** TASK DETAILS **
Copy verbatim the material from its first line to the line that holds "421x145 pixels.", including that line.

** EXCERPTED DATA **
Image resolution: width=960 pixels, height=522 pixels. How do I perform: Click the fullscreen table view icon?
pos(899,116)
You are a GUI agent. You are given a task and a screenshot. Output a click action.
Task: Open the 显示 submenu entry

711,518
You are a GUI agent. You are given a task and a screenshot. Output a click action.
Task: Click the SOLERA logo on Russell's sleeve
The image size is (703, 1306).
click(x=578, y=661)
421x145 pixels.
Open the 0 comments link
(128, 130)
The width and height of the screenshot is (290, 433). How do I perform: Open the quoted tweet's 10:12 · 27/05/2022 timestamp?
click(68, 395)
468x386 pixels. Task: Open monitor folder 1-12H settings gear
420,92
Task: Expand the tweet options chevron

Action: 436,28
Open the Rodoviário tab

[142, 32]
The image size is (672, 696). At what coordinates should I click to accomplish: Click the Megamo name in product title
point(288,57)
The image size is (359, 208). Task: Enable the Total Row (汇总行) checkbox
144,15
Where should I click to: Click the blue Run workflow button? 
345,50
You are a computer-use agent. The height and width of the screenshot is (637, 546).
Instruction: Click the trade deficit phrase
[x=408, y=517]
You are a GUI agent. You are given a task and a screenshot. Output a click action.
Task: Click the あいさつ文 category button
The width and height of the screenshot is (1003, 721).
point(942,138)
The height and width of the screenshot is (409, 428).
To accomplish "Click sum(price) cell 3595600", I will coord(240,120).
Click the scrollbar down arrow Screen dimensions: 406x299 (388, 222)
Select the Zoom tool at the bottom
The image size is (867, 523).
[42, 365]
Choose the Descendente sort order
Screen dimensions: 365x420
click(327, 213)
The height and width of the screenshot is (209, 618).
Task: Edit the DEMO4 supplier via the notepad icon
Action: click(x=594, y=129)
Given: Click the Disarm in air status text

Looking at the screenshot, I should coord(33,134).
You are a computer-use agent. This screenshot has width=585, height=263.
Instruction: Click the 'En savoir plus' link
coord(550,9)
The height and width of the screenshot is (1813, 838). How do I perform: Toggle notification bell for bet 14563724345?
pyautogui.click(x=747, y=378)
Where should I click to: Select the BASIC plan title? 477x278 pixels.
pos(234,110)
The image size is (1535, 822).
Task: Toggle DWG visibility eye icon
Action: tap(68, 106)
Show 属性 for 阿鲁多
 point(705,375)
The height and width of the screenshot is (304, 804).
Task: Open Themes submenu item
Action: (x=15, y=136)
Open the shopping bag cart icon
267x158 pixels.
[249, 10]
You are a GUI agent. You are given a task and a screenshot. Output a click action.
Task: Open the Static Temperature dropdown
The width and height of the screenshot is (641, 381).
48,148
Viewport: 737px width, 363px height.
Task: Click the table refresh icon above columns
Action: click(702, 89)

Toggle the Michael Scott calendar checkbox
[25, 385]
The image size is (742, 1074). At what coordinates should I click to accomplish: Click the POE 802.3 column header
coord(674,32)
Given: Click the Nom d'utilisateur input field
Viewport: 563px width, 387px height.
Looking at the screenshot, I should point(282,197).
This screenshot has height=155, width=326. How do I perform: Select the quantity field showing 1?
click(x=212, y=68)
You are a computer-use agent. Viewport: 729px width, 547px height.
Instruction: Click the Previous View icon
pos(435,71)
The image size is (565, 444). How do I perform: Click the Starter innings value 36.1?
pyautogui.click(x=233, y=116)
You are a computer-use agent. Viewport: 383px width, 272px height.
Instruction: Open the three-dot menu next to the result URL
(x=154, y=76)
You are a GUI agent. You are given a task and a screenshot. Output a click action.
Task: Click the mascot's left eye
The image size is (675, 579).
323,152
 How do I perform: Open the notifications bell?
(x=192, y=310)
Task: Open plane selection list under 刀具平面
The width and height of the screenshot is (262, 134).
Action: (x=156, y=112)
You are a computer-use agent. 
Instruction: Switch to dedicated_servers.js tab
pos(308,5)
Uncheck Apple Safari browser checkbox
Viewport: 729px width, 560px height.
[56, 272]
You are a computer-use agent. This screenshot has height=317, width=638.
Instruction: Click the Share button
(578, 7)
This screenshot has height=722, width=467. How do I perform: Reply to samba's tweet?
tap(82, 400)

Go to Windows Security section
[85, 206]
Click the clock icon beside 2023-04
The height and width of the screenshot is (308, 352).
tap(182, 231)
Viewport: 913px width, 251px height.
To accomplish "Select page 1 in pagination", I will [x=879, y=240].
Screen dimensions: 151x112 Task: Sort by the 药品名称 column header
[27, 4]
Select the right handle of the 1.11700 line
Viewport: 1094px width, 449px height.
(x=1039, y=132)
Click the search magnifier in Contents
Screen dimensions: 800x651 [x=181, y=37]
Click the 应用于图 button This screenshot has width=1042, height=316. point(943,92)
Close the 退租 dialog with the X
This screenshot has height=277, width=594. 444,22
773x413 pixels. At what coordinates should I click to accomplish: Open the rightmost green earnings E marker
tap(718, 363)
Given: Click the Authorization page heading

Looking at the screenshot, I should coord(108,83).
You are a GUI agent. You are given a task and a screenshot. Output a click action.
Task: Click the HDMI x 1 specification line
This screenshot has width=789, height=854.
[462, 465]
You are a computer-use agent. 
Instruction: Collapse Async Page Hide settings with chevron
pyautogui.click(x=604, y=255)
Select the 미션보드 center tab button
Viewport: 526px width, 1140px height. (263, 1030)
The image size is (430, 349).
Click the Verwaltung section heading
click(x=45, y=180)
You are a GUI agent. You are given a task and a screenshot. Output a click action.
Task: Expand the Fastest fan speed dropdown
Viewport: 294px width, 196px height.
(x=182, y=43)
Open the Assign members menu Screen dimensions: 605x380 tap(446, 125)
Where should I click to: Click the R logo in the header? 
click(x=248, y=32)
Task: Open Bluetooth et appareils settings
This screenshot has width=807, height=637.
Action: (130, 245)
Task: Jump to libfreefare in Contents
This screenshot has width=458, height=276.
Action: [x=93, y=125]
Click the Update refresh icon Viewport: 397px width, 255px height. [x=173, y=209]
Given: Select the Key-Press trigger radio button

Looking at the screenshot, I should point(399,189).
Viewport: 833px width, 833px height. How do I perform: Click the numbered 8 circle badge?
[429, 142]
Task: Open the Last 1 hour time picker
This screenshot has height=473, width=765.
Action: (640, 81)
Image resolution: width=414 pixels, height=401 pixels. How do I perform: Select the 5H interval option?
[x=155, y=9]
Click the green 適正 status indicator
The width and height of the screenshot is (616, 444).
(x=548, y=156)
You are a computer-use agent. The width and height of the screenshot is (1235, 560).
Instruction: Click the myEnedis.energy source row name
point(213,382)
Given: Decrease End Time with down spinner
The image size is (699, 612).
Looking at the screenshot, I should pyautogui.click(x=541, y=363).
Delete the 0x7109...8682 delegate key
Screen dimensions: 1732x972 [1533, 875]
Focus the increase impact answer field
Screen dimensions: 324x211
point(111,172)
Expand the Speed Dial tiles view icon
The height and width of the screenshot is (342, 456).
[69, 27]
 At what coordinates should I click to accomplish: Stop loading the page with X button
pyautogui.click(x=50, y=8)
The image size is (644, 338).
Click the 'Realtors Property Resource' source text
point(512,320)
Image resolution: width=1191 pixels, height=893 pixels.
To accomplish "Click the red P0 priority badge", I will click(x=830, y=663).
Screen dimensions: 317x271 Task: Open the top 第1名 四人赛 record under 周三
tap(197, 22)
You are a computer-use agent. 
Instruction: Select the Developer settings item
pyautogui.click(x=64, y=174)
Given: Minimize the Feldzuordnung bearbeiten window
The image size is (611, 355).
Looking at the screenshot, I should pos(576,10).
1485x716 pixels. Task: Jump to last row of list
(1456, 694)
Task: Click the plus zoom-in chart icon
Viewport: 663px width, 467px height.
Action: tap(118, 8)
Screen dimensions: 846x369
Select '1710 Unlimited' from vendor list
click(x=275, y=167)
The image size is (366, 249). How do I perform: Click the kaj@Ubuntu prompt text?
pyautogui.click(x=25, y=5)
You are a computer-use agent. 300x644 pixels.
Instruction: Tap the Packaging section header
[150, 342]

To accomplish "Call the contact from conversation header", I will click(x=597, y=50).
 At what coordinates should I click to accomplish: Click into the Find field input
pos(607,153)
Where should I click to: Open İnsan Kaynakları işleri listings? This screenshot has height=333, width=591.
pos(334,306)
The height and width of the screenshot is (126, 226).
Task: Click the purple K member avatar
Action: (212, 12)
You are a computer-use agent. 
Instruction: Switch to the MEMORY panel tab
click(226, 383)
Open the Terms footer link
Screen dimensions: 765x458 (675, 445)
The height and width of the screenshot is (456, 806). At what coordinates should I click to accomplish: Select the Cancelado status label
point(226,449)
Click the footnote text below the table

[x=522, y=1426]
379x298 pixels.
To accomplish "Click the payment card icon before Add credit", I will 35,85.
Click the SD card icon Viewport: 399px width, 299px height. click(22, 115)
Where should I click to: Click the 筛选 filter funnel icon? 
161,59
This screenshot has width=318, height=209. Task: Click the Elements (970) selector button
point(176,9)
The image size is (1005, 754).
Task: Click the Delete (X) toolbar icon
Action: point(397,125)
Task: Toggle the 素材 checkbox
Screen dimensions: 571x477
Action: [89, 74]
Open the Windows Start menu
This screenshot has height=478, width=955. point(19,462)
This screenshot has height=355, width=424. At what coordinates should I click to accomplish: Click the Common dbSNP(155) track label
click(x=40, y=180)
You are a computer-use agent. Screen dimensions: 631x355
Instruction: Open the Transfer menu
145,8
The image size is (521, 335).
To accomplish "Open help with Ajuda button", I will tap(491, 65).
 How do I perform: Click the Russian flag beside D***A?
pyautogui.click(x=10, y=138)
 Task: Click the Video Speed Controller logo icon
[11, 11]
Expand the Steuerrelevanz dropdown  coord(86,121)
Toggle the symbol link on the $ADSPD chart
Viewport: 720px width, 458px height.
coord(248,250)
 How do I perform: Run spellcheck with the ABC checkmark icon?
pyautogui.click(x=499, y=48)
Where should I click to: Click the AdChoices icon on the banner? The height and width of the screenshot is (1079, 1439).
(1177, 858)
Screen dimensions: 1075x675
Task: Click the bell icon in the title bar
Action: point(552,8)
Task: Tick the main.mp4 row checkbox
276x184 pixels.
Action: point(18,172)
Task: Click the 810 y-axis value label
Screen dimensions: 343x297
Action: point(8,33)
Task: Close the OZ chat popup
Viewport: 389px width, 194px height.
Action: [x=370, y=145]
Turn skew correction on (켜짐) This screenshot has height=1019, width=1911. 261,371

** TASK ANSWER **
Image resolution: width=960 pixels, height=522 pixels. How do I perform: Click the fullscreen table view icon?
pos(899,116)
You are a GUI agent. You are given a task and a screenshot. Output a click action.
Task: Open the 显示 submenu entry

711,518
You are a GUI agent. You are given a task and a screenshot. Output a click action.
Task: Click the SOLERA logo on Russell's sleeve
The image size is (703, 1306).
click(x=578, y=661)
421x145 pixels.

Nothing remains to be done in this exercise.